I’ve been thinking about this for a while, and then, suddenly, the answer struck me during the government shutdown. “Zombie Holocaust” is the game-plan for the GOP, and has been since George W. Bush was elected stole the election in 2000.

The thing that makes zombies terrifying, cinematically, is that they are everywhere, they destroy everything, and they don’t stop coming. Just when the protagonist has shot one in the head, five more burst through a door and grab his legs. The most well-laid plans in dealing with them fall afoul of their imperviousness to pain, their multitudes and their ability to just keep coming. And so, instead of rebuilding civilization, the protagonists’ time is all taken up with simply surviving, keeping everyone alive, defending the stronghold.

During the recent government shutdown, I realized that the GOP has been studying zombie movies to glean a viable attack strategy against the hated Democrats. Since the election of Bill Clinton, they have had no ideas for governance, they have existed purely for the sake of destruction. They didn’t like the results of the 1992 election, so they spent all their energy trying to reverse the results of it. In eight years of Bush II, they plundered the treasury, destroyed American infrastructure, squandered our resources and killed millions of people. When they didn’t like the results of the 2000 election, they fought to reverse them until it came down to Bush illegally petitioning the justices of the Supreme Court that his father has instated before he could “win.” When they saw that they were going to lose in 2004, they rigged the results in Ohio as well. When they realized they could no longer win any elections because there just aren’t enough racist whites left in the country, they redistricted all their states so that they could stack the deck of Congress while losing the popular votes.

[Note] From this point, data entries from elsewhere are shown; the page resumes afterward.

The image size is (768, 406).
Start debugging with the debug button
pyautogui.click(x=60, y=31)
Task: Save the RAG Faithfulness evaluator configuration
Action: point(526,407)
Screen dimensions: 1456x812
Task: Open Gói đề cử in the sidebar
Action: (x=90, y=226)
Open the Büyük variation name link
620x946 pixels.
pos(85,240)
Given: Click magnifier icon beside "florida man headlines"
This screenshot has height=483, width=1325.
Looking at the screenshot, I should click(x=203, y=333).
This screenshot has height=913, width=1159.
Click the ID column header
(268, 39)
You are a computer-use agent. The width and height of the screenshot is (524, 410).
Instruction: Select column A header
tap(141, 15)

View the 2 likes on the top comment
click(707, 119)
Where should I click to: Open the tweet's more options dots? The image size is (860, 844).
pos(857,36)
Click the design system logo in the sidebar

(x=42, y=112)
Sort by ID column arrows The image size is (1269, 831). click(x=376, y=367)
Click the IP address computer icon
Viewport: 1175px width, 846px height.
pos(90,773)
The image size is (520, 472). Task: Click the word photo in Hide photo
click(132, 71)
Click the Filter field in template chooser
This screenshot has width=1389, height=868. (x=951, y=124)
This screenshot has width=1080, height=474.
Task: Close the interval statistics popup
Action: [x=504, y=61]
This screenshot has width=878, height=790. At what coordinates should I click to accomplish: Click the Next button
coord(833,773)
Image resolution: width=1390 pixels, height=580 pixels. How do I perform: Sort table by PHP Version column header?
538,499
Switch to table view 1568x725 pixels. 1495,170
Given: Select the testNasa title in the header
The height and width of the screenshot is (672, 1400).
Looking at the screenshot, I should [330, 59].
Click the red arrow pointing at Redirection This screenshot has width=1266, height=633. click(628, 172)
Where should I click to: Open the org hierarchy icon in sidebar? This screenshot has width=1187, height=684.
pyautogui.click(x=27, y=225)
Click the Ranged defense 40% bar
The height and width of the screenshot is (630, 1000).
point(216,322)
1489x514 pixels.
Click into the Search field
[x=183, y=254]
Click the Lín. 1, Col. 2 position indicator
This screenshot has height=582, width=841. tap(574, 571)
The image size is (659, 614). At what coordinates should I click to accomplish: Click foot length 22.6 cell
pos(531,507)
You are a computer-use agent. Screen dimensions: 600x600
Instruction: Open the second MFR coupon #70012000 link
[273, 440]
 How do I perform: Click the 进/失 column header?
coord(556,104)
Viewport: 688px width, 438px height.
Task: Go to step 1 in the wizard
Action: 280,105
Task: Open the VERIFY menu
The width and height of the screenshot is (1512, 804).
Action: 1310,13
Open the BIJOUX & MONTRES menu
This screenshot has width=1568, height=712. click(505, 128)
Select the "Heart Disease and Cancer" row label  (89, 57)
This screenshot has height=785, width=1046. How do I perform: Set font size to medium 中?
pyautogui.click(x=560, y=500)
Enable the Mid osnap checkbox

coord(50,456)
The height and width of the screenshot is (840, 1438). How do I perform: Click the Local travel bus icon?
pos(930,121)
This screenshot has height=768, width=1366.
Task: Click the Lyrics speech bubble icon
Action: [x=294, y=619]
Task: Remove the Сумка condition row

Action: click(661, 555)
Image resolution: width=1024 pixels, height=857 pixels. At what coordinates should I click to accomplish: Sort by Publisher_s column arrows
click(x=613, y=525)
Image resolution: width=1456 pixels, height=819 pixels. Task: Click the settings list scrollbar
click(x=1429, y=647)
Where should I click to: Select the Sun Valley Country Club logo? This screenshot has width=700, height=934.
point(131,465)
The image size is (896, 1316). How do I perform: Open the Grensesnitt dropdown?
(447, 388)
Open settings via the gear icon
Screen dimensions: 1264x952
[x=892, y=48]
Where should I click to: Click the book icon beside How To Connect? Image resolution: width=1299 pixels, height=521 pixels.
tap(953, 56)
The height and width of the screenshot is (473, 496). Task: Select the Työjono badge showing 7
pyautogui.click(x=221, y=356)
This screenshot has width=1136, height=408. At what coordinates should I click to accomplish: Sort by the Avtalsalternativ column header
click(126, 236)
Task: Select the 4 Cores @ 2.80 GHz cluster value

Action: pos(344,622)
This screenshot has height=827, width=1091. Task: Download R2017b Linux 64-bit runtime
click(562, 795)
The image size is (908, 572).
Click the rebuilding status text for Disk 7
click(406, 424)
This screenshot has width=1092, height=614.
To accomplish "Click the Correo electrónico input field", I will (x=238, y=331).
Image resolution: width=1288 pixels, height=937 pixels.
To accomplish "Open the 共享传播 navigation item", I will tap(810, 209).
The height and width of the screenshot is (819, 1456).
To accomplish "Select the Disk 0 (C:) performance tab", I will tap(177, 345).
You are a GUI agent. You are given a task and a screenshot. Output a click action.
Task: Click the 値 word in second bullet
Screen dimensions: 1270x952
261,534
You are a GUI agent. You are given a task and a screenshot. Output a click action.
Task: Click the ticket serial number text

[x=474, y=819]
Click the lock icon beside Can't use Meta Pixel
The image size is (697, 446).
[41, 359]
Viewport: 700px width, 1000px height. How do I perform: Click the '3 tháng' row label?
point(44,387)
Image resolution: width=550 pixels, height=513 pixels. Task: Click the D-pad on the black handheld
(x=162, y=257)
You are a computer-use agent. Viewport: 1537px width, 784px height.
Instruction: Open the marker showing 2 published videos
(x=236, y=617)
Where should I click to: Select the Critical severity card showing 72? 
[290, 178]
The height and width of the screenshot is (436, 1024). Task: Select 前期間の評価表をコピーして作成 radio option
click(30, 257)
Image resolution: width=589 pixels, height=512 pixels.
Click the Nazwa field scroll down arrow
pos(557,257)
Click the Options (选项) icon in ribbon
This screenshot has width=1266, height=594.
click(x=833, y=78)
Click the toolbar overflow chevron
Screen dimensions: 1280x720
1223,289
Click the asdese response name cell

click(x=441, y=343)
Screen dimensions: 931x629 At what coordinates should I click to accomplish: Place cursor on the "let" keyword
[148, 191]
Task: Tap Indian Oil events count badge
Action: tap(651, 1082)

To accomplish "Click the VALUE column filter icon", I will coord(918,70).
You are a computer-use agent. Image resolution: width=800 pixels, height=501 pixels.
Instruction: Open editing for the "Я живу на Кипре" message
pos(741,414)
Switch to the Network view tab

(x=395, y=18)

Finally, in 2008, a black man was elected president by a margin so overwhelming that even the GOP had to concede defeat. They couldn’t take the 2008 vote to the GOP-purchased Supreme Court, so they’ve done the next best thing: turned into full-time zombies. They have no ideas, they have no plan for governance, they have no alternate vision of civilization, they wish only to destroy. They wish to destroy the presidency of any Democrat, and if they can’t they will destroy the government they were elected to preserve. In so doing, they gladly, enthusiastically harm their own constituents, oblivious to their pain, inhuman in their lack of empathy. They’re slow and stupid but they just keep coming, brainless, mindless, impervious to pain and incapable of even recognizing the harm they’re doing to themselves.

Horror movies have always reflected their times, brought the society’s deepest fears to light. Godzilla echoed the horror of the atomic bomb, the Body Snatchers evoked McCarthy, and now zombies impersonate the Republican party. It is the prime metaphor of our national moment.

UPDATE: The Political Omnivore, by the way, has another, equally valid, take on the phenomenon.

Comments

8 Responses to “Why zombies?”
  1. BenjaminJB says:

    One thing to add to this analysis: as you said, zombies are relentless and destructive–and, usually, they also used to be people we knew.

    Now, I don’t know the politics of your friends and family, but I can relate to that in some ways: the idea that people you know have turned into slavering monsters calling for the blood of the poor and the impeachment of Obama–that’s pretty horrifying.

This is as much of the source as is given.